Now that the meat is ready, the first step is to heat your olive oil in a large dutch oven or a pot that is oven safe on medium high heat. While the oil is heating, peel your onions and cut them in half. Also, cut your carrots into about one inch pieces. You can peel them, but it's not necessary. (I didn't. Because I'm lazy.) Once the oil is very very hot (but not smoking), add in the onions. Brown them really well on both sides. They may come apart a little. That's ok. 

Once that's done, remove them and set them aside for now. Add the carrots to the pot and do the same thing with them. Toss them in the pot until they have a nice, browned color. Remember. The point isn't to cook them. It's just to get a nice color started on the outside.
Remove the carrots and set them aside with the onions. Both should look good enough to eat (but don't! You'll need them later).

Now, remember that meat you set aside earlier? Get it ready. It's time for it to shine! Add a little more Olive Oil (or butter, if you want something extra rich) to your pot and let it heat up again. The bottom of the pan should be nice and charred from the carrots and onions. That's good stuff! Once the oil (or butter) is heated, add the chuck roast to the pot.

Sear it on all sides so that it gets a reeeallly nice brown color (about 1-2 minutes each side). Make sure to get all sides. The browner, the better. Once it's seared well, set it aside for now.

In the pan, you should see lots of charred, brown bits in the bottom of the pan. Keep it! That's all of the flavor! So, now we'll do what's called deglazing. That just means adding Beef Broth (about a cup) to your pan and scraping the bottom of the pot. That will loosen all of the char and add the excellent flavor to your roast. In a separate bowl, mix together the Balsamic Vinegar, Worcestershire Sauce, Soy Sauce, Honey, and Red Pepper Flakes. Set it aside.
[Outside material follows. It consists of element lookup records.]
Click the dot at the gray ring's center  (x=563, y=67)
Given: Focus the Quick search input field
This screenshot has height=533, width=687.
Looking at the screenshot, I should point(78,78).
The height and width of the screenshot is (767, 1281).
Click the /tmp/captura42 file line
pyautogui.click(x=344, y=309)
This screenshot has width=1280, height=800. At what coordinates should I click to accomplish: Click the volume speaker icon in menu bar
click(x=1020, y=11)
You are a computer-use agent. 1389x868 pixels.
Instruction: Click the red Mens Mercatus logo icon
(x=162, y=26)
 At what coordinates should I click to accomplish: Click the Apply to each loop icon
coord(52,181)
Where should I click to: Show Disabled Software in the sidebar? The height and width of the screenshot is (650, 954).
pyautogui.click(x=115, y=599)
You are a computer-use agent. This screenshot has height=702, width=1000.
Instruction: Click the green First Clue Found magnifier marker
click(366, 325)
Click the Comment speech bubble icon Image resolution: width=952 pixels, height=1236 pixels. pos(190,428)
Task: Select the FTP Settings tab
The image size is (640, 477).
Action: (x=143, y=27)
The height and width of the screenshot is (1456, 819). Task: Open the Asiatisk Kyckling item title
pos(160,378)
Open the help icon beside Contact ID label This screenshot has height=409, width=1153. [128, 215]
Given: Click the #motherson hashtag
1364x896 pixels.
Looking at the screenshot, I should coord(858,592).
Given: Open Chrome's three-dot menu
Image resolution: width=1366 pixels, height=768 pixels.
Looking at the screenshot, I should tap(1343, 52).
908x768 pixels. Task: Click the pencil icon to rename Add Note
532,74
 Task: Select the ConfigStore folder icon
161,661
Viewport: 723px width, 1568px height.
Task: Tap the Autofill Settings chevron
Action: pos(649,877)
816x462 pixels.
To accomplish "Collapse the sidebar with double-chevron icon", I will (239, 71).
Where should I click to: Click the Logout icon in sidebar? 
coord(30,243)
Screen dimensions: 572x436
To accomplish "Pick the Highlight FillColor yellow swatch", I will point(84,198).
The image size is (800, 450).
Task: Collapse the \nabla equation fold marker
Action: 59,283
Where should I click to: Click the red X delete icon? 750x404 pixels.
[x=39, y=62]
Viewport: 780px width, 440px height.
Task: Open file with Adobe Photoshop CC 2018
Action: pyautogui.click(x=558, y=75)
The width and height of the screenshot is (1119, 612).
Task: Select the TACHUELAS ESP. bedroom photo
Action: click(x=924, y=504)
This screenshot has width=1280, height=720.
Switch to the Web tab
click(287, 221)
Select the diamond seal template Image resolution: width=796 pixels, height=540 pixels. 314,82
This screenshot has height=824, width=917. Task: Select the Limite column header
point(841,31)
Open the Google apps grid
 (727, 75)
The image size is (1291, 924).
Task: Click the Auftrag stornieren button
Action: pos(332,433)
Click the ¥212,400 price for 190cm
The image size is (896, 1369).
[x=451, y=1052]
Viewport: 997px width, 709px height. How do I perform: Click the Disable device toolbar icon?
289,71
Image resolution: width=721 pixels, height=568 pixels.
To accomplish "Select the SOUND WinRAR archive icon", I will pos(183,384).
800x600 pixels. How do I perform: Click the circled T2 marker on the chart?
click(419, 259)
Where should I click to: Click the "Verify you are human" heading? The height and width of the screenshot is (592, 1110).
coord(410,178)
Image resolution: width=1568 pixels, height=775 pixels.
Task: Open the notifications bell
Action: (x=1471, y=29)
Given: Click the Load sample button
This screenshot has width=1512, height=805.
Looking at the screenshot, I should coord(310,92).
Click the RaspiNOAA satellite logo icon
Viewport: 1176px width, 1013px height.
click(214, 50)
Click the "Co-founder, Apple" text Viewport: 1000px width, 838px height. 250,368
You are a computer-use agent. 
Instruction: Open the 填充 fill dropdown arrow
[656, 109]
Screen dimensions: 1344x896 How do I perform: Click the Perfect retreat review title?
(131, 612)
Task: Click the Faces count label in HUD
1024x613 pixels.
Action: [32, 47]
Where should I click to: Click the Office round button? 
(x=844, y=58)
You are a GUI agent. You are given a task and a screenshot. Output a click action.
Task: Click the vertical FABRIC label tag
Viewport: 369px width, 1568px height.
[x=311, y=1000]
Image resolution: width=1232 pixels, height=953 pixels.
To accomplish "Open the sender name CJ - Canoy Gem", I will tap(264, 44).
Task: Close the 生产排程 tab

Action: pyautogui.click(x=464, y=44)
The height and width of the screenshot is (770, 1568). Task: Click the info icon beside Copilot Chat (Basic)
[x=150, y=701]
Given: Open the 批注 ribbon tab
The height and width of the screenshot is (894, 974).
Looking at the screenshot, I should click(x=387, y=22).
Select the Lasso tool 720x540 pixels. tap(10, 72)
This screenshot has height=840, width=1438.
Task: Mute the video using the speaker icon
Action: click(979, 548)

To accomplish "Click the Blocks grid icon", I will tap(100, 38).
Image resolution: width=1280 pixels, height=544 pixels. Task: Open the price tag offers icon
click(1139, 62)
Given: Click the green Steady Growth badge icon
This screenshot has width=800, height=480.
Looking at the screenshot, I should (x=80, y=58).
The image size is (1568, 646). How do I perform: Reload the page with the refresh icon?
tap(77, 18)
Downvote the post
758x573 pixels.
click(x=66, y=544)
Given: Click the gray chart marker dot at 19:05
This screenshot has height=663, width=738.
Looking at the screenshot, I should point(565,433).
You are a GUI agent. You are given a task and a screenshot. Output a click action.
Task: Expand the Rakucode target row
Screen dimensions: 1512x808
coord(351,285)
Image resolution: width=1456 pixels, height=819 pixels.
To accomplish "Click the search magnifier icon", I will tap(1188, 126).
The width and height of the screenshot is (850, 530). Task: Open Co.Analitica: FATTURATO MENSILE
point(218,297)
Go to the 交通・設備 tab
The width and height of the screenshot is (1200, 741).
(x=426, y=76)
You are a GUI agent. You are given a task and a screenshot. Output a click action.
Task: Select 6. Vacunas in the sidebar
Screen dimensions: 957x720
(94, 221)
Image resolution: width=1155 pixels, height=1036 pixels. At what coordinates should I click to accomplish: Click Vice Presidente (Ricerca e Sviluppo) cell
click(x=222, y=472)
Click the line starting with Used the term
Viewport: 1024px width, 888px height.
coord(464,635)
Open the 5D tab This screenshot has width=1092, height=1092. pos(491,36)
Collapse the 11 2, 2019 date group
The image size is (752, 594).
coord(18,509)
Once the pot is deglazed, add your chuck roast back to the pan. Try to make it so that the meat is all on one layer at the bottom of the pot (if it's large enough). Then add the sauce mixture over the top and (if needed) add enough extra beef broth so that it covers the meat about halfway. (I didn't have to add any more broth, but you may have to.

Next, you want to add the onion and carrots to the top of the meat. Preheat your oven to 275°

Cover the roast with a lid and place in the oven. You'll need to cook it 4-5 hours to make sure it's nice and tender. (I cooked ours for 4 hours and the fat wasn't quite all the way rendered. So next time I'd make it closer to 5 hours.)

Now just let 'er cook! Don't peek, be patient, and at the end of the timer, you'll be rewarded! Once it's done, shred the meat with two forks. That should be easy, since the meat will just fall apart. Here's what you should end up with:
As I said, we served ours with mashed potatoes and squash soup. Enjoy!